Stored items:
· · · · ·

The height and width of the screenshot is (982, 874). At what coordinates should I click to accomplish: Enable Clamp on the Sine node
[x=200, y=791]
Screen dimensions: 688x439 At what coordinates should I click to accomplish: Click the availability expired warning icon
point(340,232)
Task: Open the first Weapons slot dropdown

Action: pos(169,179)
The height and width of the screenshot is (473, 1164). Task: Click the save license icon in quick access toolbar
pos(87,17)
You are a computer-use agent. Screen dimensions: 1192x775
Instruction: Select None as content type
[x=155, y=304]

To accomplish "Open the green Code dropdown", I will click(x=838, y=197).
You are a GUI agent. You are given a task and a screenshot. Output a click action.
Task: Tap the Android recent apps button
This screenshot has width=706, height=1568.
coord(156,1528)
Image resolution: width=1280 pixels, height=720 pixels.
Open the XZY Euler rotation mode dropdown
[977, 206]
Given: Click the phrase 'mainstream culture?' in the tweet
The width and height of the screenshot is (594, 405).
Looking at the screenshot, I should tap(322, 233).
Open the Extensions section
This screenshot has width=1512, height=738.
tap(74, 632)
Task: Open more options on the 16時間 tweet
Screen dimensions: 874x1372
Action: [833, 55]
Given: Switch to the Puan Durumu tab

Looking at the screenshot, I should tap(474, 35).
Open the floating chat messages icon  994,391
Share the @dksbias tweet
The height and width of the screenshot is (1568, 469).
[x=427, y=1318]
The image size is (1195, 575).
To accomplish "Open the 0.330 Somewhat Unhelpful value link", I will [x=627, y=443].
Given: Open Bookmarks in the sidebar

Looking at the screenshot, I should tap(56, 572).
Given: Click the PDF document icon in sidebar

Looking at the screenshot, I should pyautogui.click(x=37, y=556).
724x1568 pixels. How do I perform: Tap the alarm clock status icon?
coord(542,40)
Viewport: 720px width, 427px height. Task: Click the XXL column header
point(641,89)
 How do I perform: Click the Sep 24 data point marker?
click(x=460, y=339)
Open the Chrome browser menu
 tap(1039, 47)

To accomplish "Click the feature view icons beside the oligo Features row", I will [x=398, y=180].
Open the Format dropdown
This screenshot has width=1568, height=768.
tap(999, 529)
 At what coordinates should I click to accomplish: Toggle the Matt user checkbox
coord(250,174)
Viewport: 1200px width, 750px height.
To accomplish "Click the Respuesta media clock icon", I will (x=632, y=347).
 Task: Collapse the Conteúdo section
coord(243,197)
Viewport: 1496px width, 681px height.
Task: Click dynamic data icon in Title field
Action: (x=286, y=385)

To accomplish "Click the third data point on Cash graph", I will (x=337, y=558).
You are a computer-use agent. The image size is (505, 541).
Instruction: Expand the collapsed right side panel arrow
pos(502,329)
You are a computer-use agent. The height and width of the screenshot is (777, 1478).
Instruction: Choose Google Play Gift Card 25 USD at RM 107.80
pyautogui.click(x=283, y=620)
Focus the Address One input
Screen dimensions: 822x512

· · · · ·

Copy each line of the records verbatim.

* **Task result**
The height and width of the screenshot is (982, 874). At what coordinates should I click to accomplish: Enable Clamp on the Sine node
[x=200, y=791]
Screen dimensions: 688x439 At what coordinates should I click to accomplish: Click the availability expired warning icon
point(340,232)
Task: Open the first Weapons slot dropdown

Action: pos(169,179)
The height and width of the screenshot is (473, 1164). Task: Click the save license icon in quick access toolbar
pos(87,17)
You are a computer-use agent. Screen dimensions: 1192x775
Instruction: Select None as content type
[x=155, y=304]

To accomplish "Open the green Code dropdown", I will click(x=838, y=197).
You are a GUI agent. You are given a task and a screenshot. Output a click action.
Task: Tap the Android recent apps button
This screenshot has width=706, height=1568.
coord(156,1528)
Image resolution: width=1280 pixels, height=720 pixels.
Open the XZY Euler rotation mode dropdown
[977, 206]
Given: Click the phrase 'mainstream culture?' in the tweet
The width and height of the screenshot is (594, 405).
Looking at the screenshot, I should tap(322, 233).
Open the Extensions section
This screenshot has width=1512, height=738.
tap(74, 632)
Task: Open more options on the 16時間 tweet
Screen dimensions: 874x1372
Action: [833, 55]
Given: Switch to the Puan Durumu tab

Looking at the screenshot, I should tap(474, 35).
Open the floating chat messages icon  994,391
Share the @dksbias tweet
The height and width of the screenshot is (1568, 469).
[x=427, y=1318]
The image size is (1195, 575).
To accomplish "Open the 0.330 Somewhat Unhelpful value link", I will [x=627, y=443].
Given: Open Bookmarks in the sidebar

Looking at the screenshot, I should tap(56, 572).
Given: Click the PDF document icon in sidebar

Looking at the screenshot, I should pyautogui.click(x=37, y=556).
724x1568 pixels. How do I perform: Tap the alarm clock status icon?
coord(542,40)
Viewport: 720px width, 427px height. Task: Click the XXL column header
point(641,89)
 How do I perform: Click the Sep 24 data point marker?
click(x=460, y=339)
Open the Chrome browser menu
 tap(1039, 47)

To accomplish "Click the feature view icons beside the oligo Features row", I will [x=398, y=180].
Open the Format dropdown
This screenshot has width=1568, height=768.
tap(999, 529)
 At what coordinates should I click to accomplish: Toggle the Matt user checkbox
coord(250,174)
Viewport: 1200px width, 750px height.
To accomplish "Click the Respuesta media clock icon", I will (x=632, y=347).
 Task: Collapse the Conteúdo section
coord(243,197)
Viewport: 1496px width, 681px height.
Task: Click dynamic data icon in Title field
Action: (x=286, y=385)

To accomplish "Click the third data point on Cash graph", I will (x=337, y=558).
You are a computer-use agent. The image size is (505, 541).
Instruction: Expand the collapsed right side panel arrow
pos(502,329)
You are a computer-use agent. The height and width of the screenshot is (777, 1478).
Instruction: Choose Google Play Gift Card 25 USD at RM 107.80
pyautogui.click(x=283, y=620)
Focus the Address One input
Screen dimensions: 822x512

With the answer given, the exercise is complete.